Two senators are making another push to lower how much the government reimburses for contractor compensation costs with a bill introduced late Thursday.
Senate bill 2198, sponsored by Sens. Barbara Boxer, D-Calif., and Chuck Grassley, R-Iowa, would limit the taxpayer reimbursement for government contractor compensation to the amount of the President’s salary — $400,000. Compensation includes wages, salary, bonuses and deferred compensation. The measure would extend the cap to all government contractor employees.
“The direct taxpayer-funded salaries of government contractors clearly need to be contained,” Sen. Grassley said in a statement. “There’s no justification for these payments to be higher than the salary of the President of the United States.”
Contractors can currently charge agencies up to $693,951 for the compensation of their top five employees, based on a federal executive compensation benchmark. Contractors outside of the top five can earn and be reimbursed for more than that. The cost of reimbursing those salaries shows up in the overhead rates companies charge on contracts.

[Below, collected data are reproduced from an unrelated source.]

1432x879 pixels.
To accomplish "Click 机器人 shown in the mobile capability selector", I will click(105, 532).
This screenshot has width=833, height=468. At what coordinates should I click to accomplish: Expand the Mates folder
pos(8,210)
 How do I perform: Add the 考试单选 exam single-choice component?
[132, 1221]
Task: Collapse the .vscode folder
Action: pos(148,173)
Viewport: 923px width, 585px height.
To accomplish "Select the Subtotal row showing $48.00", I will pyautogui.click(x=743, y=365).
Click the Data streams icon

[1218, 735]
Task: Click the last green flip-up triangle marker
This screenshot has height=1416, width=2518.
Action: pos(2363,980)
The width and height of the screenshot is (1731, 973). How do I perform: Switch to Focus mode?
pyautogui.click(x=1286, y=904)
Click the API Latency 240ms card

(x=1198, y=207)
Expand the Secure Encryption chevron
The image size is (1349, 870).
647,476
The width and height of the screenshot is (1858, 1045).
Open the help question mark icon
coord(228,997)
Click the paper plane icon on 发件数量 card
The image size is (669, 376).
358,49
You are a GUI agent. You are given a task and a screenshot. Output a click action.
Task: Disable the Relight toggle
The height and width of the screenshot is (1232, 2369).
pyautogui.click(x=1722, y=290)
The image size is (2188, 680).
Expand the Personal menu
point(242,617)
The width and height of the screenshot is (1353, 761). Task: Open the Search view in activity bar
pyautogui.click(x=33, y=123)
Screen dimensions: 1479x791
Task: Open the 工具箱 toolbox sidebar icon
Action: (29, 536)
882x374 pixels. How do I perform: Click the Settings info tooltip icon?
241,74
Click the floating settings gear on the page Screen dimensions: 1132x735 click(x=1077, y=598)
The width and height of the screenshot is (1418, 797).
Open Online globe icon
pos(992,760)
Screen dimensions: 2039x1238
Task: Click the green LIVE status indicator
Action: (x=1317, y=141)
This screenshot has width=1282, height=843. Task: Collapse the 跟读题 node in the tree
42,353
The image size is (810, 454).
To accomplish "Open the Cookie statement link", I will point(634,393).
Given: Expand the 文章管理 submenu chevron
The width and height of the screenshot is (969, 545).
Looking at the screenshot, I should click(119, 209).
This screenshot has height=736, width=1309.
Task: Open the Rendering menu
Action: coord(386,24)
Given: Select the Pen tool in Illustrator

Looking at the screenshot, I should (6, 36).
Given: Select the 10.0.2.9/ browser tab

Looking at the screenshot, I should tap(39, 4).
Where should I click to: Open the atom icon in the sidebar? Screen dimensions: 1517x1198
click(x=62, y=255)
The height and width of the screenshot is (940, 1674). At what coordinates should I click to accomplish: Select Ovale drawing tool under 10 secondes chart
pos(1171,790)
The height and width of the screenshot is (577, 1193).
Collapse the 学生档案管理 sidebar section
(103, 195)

President Obama asked Congress last year to scrap the formula that sets the reimbursement cap and instead tie it to what the government pays its own top executives, about $200,000. Boxer and Grassley attempted to lower the cap within the National Defense Authorization Act in December but were unsuccessful. The 2012 NDAA that passed extends the current $693,951 salary cap to all defense contractor employees, not just the top five.
Lesley Field, acting administrator of OMB’s Office of Federal Procurement Policy, asked Congress in January to take up the proposal again, calling the amount contractors can charge the government for their executives’ compensation “unjustified and unnecessary.”